Fear not, QNanoPainter can be used also without Qt Quick. Available entry points are:
  1. QNanoQuickItem & QNanoQuickItemPainter - This is where it all started, use these to implement your QQuickItems.
  2. QNanoWidget - Based on QOpenGLWidget so can be used for widget based applications. Used similarly to QWidget and just contains QNanoPainter API for painting instead of QPainter. As QNanoPainter is OpenGL (ES) powered, in some cases this can substitute also QGLWidget based components.
  3. QNanoWindow - Based on QOpenGLWindow / QWindow so very lightweight. Optimal for embedded software which would only need a single QNanoWindow for the whole UI.
There are separate helloworld examples for all of these classes in QNanoPainter sources, so to educate ourselves let's see what the memory consumption differences of them are. First I unified all examples to look the same, like this:

Also made applications to exit automatically with timer after running for 2 seconds, to let the memory consumption stabilize. Measuring was done using MTuner memory profiler for Windows. Using freshly released 5.12.2, MTuner memory usage graphs look like this:

So QNanoQuickItem based version is using most memory, peaking at 28.9MB. QNanoWidget comes next with 23.3MB peak usage. And slimmest, as expected, is QNanoWindow app with 19.0MB.

Note that all of these use normal MSVC2015 Qt 5.12.2 from installer and release builds of applications, without extra compiler options or anything. With those and Qt Lite it would be possible to build more streamlined versions especially for QNanoWindow which doesn't depend on other Qt modules than Qt Core & GUI. Further optimizations and testing is left as an exercise for readers and the ones needing it :)

In conclusion: If you are working on embedded device with OpenGL ES 2 / 3 capable GPU, concerned of flash & RAM usage and require relatively simple user interface, I would encourage to check out QNanoWindow. You get hardware accelerated nicely antialiased graphics, in pure C++.

Monday, January 1, 2018

Qt 5.10 Windows Rendering Benchmarks

At the end of the previous blog post I promised to do a follow-up about Windows side rendering performance. So here we go.

But before that, let's revisit one earlier case.
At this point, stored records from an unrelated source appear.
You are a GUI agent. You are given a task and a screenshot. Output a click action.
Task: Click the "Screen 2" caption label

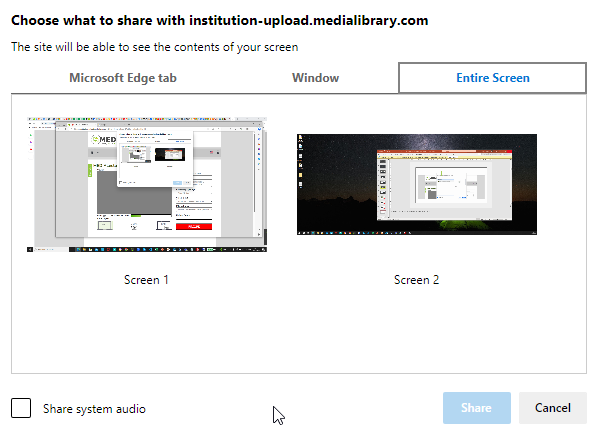coord(416,280)
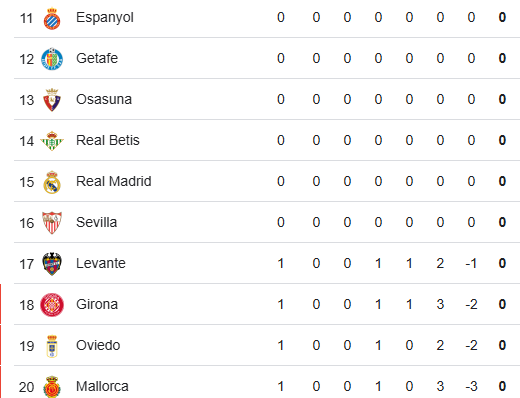Open the Espanyol team link
Viewport: 520px width, 398px height.
(105, 18)
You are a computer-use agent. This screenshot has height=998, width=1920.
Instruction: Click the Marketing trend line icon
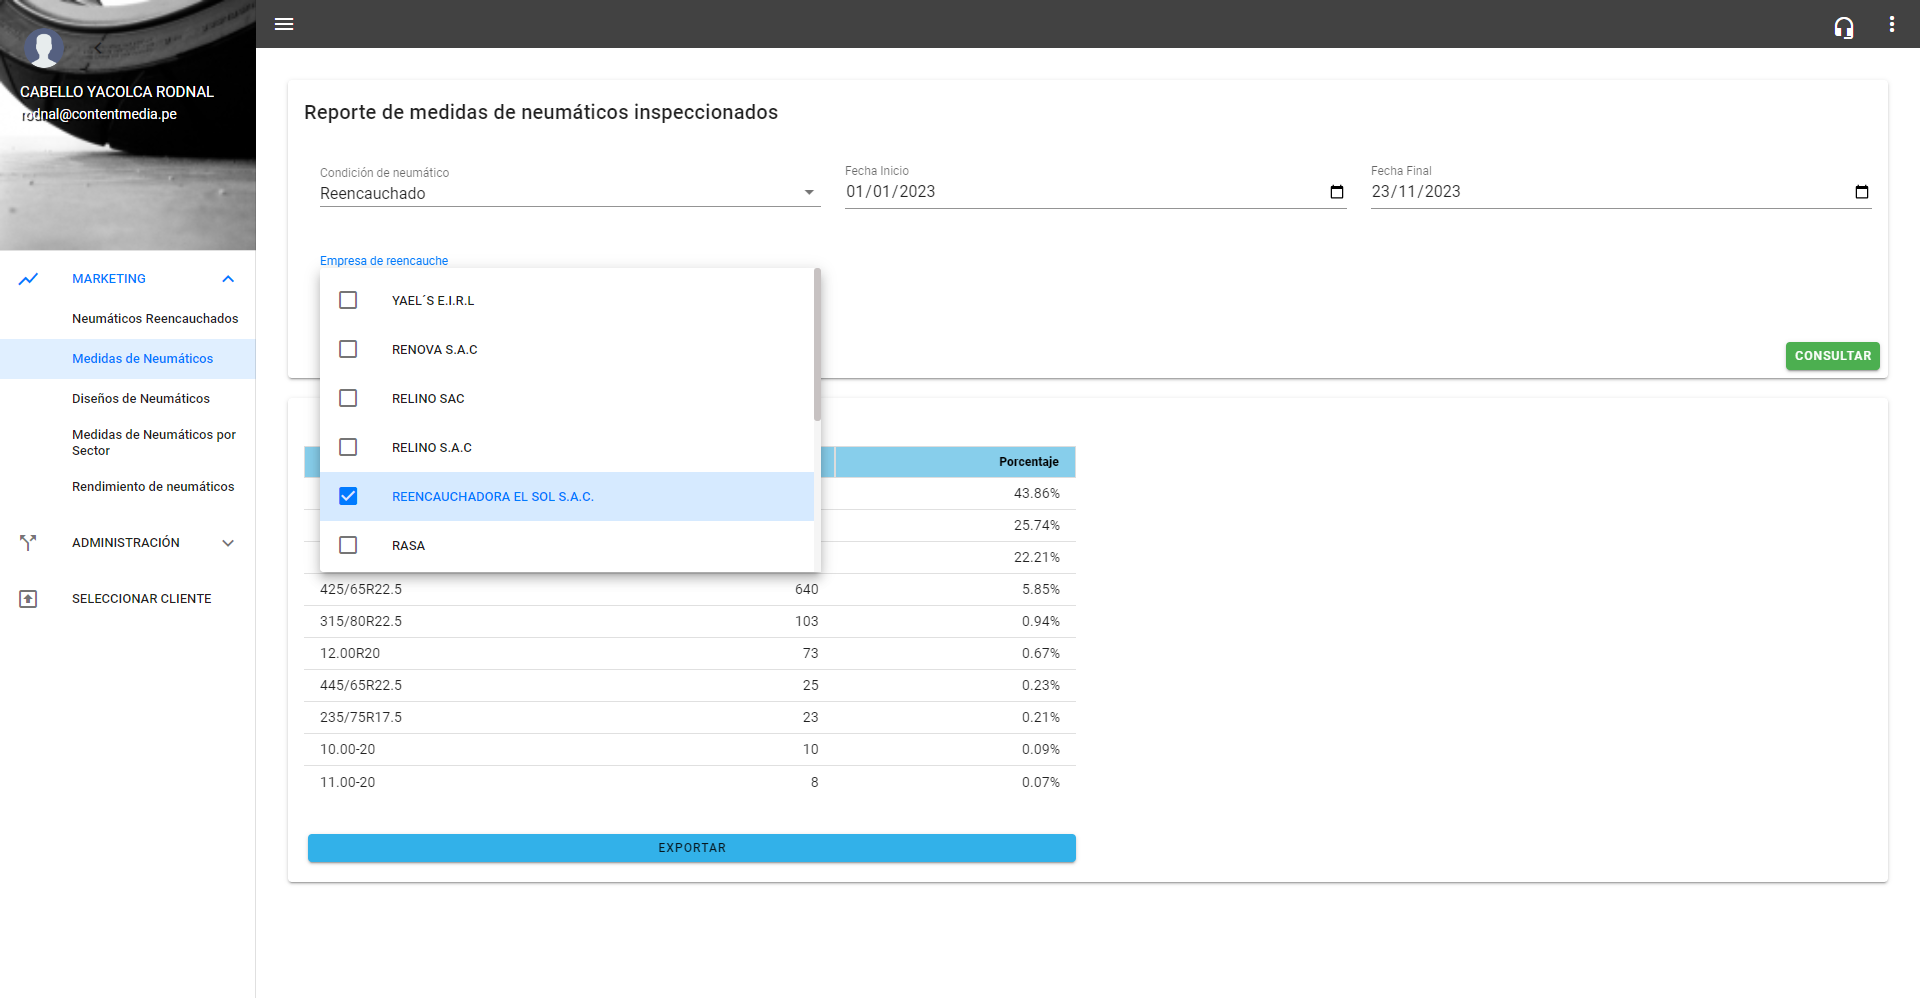point(28,279)
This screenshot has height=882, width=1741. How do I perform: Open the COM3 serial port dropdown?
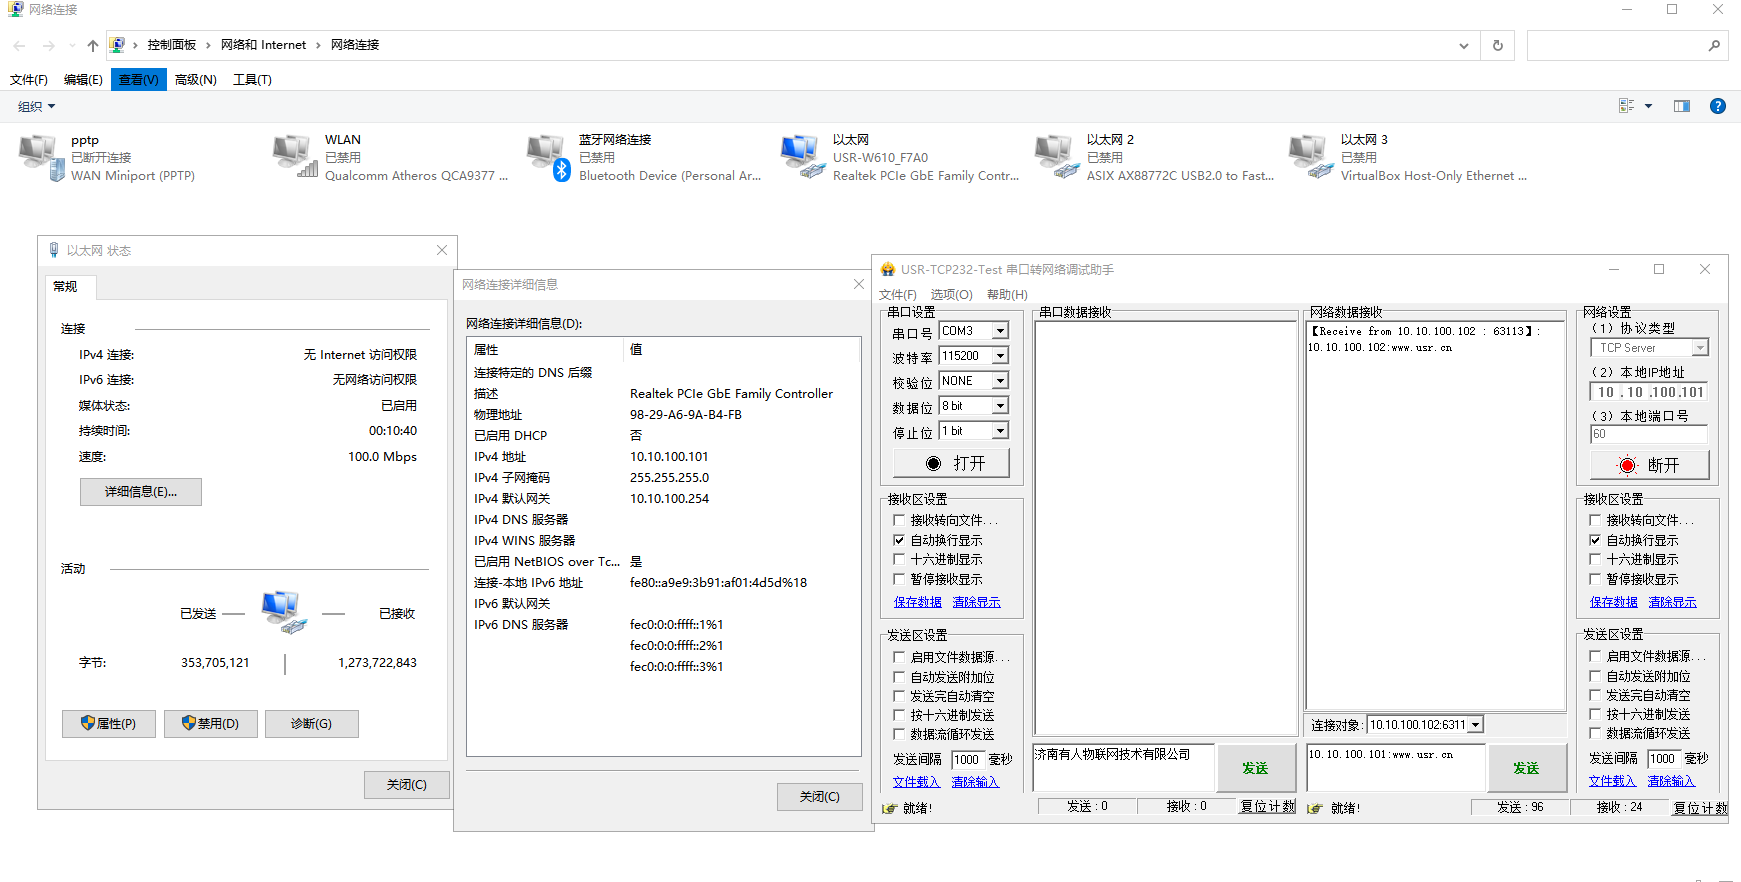(x=999, y=331)
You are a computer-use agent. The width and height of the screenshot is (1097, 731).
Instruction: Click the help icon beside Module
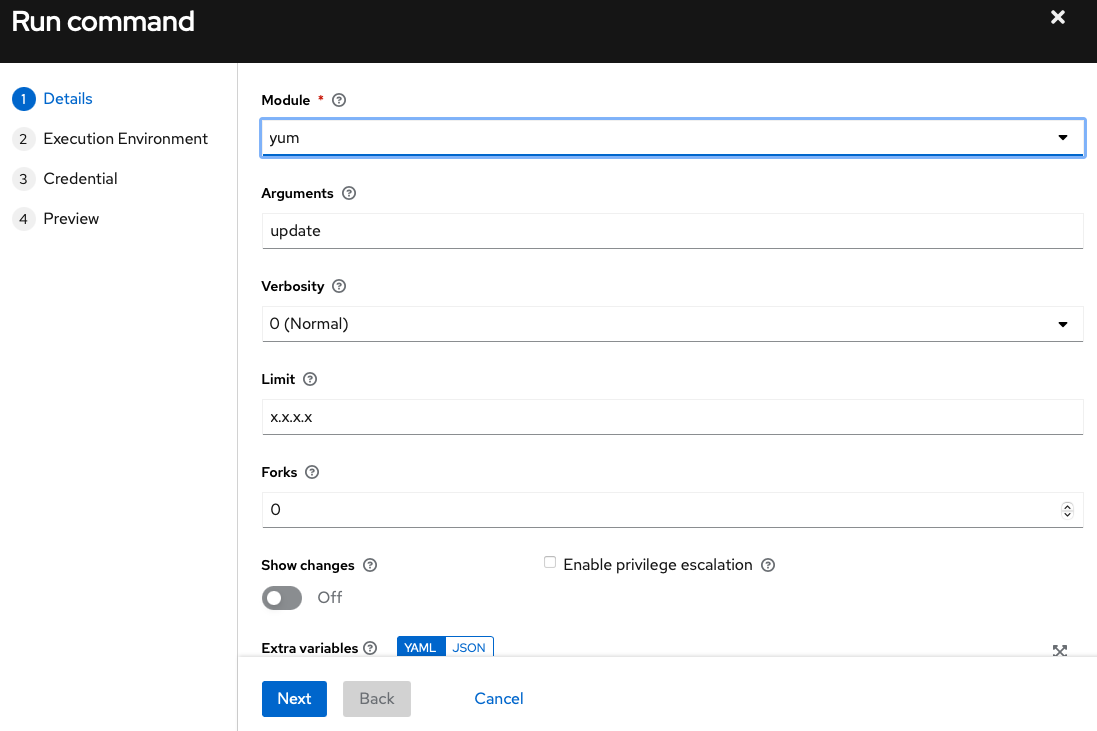[339, 100]
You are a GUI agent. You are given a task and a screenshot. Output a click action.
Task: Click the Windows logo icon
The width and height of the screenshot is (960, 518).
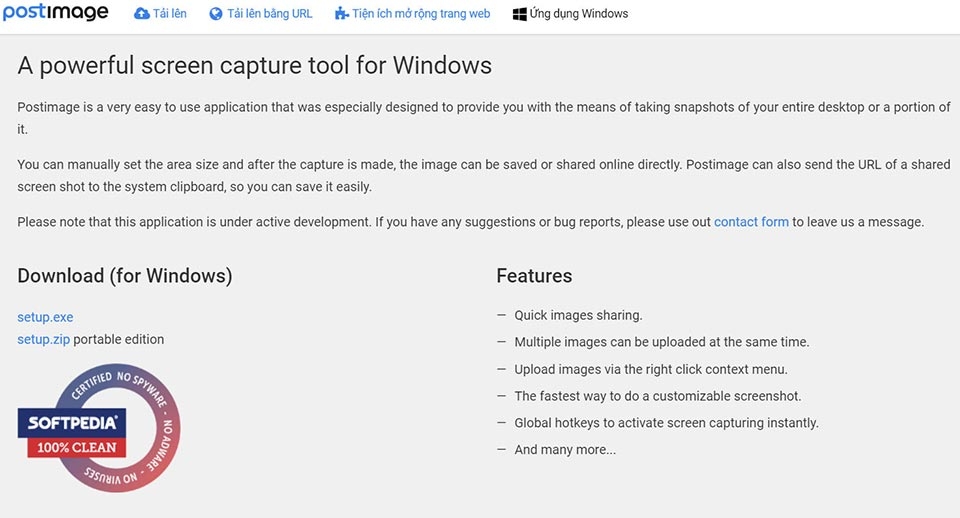pos(520,14)
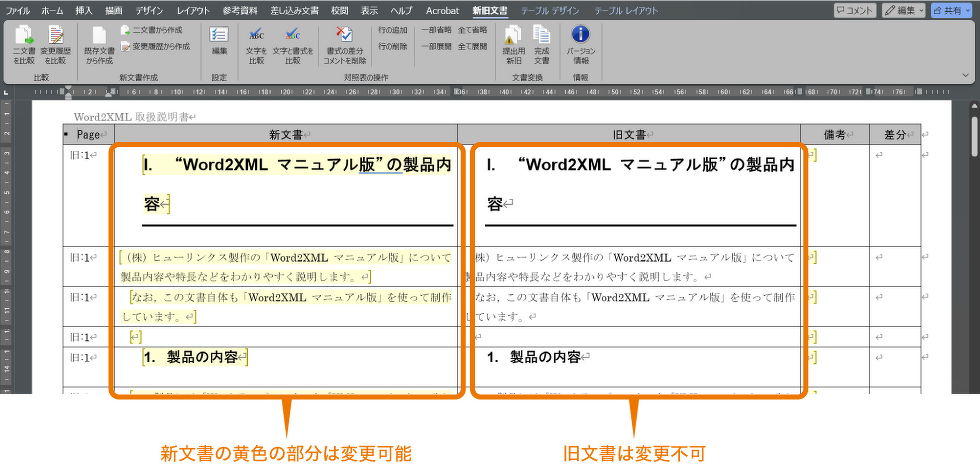980x465 pixels.
Task: Switch to the ホーム tab
Action: [x=52, y=10]
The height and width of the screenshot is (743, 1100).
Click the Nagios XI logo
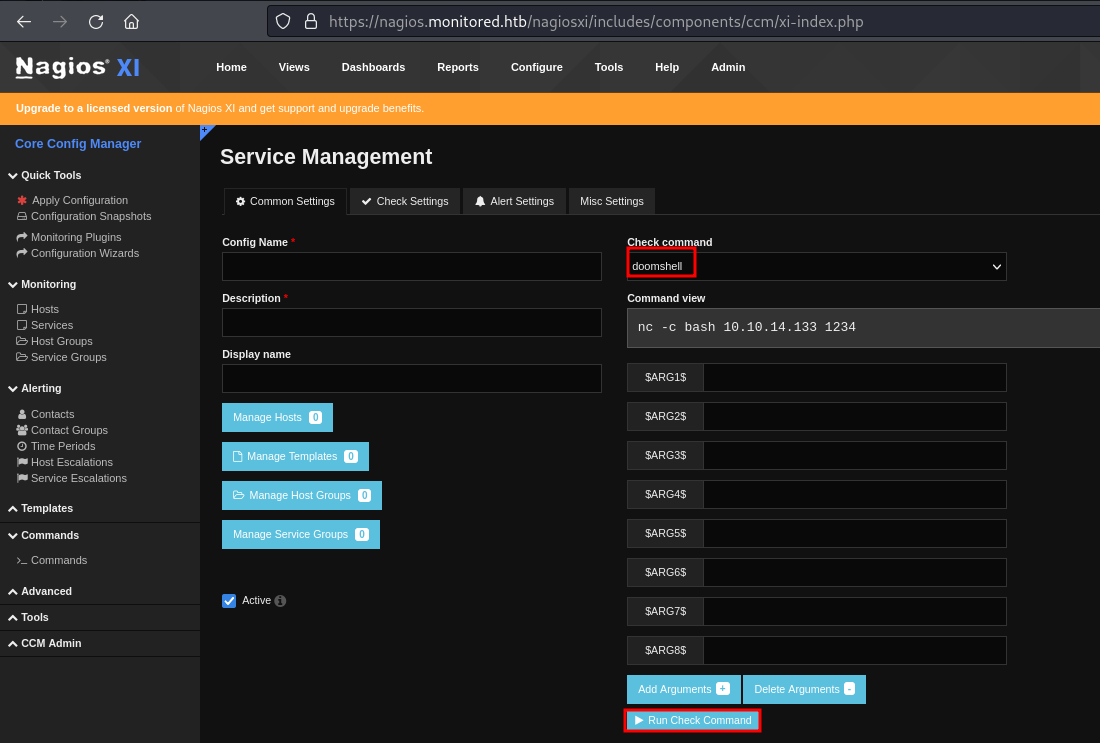click(x=78, y=67)
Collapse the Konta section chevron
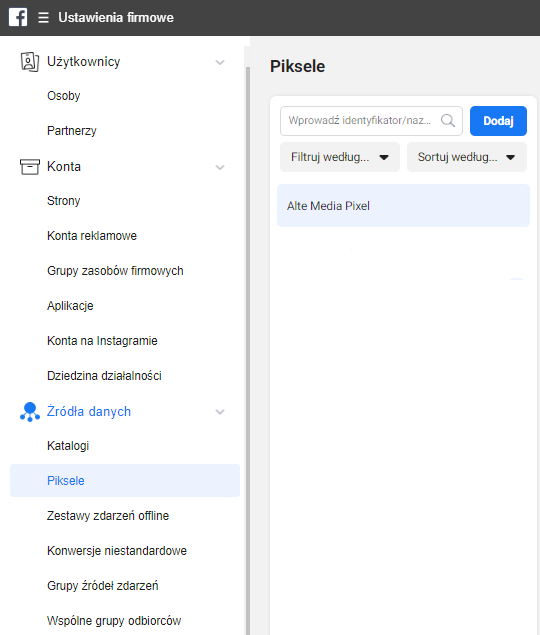The height and width of the screenshot is (635, 540). point(220,167)
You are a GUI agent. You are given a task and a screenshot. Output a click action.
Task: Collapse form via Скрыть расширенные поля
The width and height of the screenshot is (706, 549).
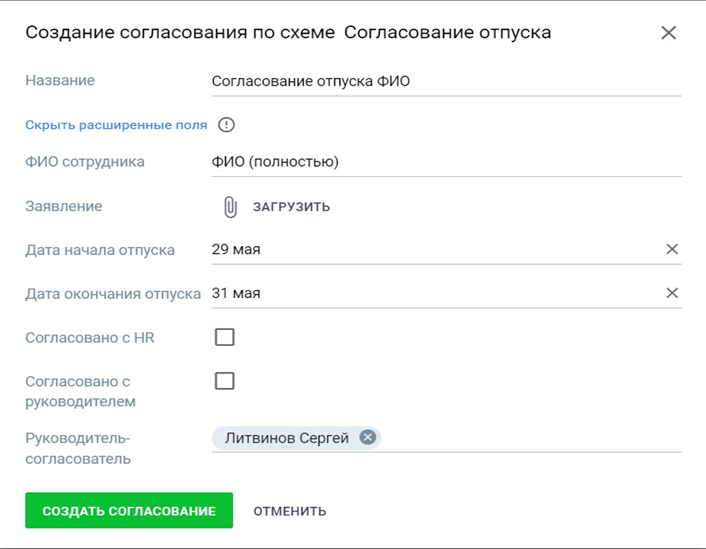(x=116, y=125)
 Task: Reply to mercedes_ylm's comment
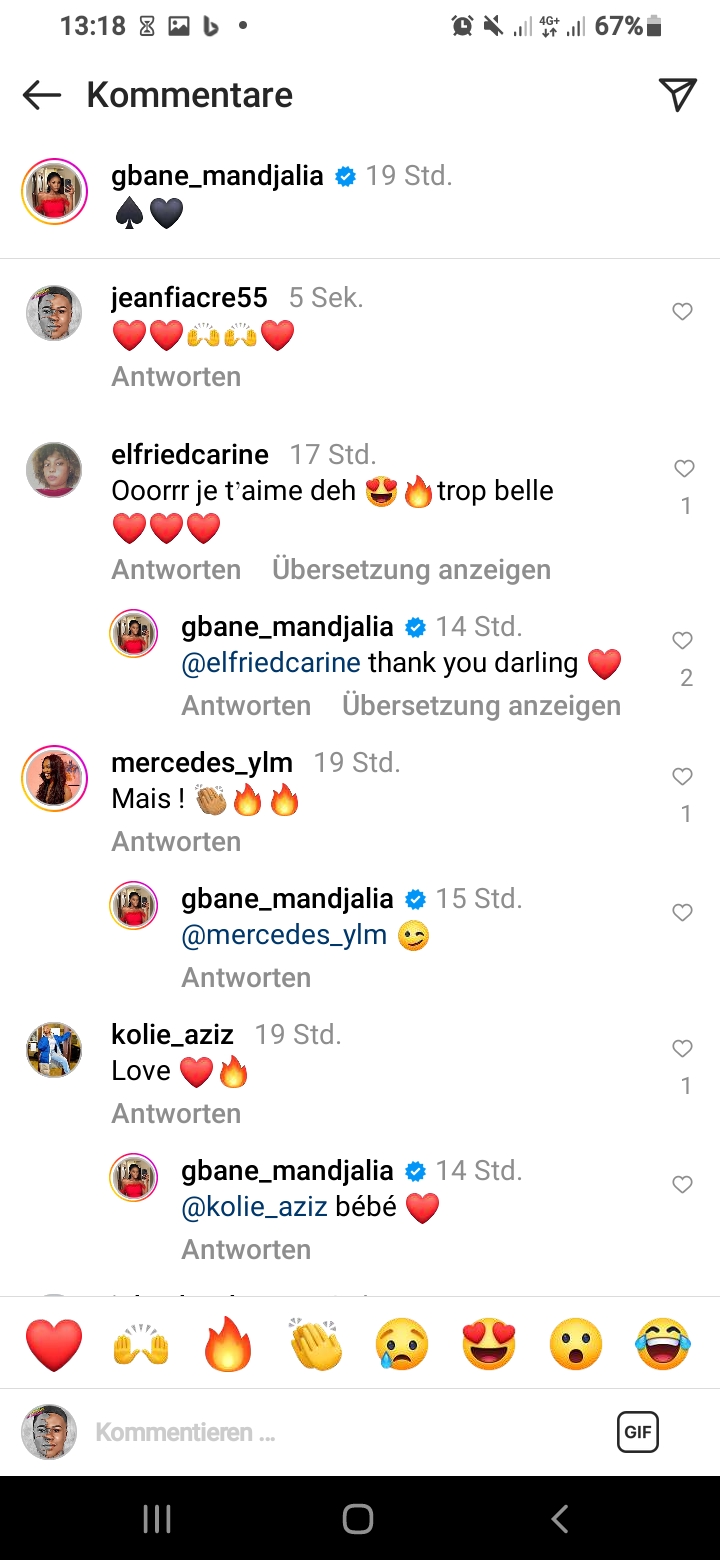[176, 842]
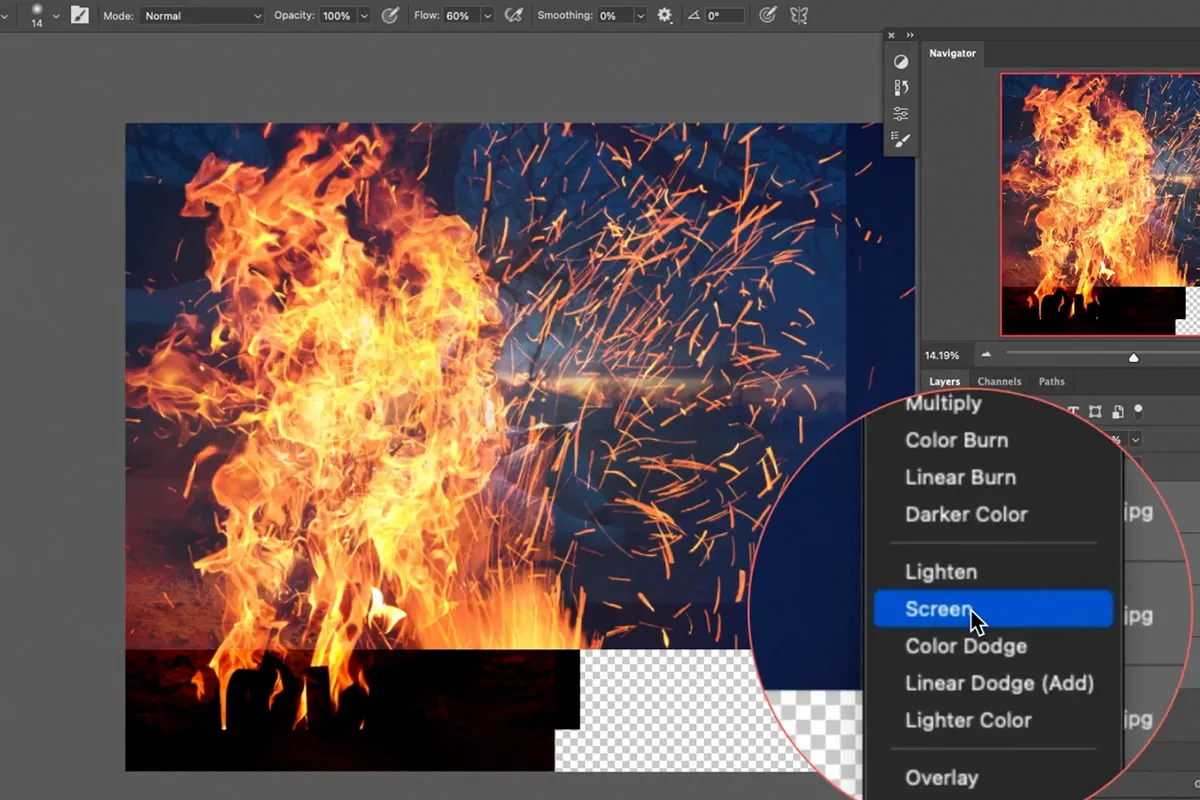Click the zoom percentage field showing 14.19%

click(x=942, y=355)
Previously decided to provide results with and without "Bezier lines" test because it seemed to perform particularly poorly when rendered using QML Shape backend. Instead of just letting this one go, I decided to dig a bit deeper to try to improve QML Shape performance. After all, just disabling slow tests doesn't sound like a preferred long-term plan... ;-)

Improving QML Shape paths performance

After some trial and error, found out that QQuickPath::createPath() uses considerable amount of time every time path changes and reason is in QPainterPath::length() which e.g. for all curved paths calls QBezier::length(). This isn't usually problem for PathView as its normal use-case is creating path once and then just moving elements along the path. But new ShapePath on the other hand might be animated and change (re-create) its path multiple times.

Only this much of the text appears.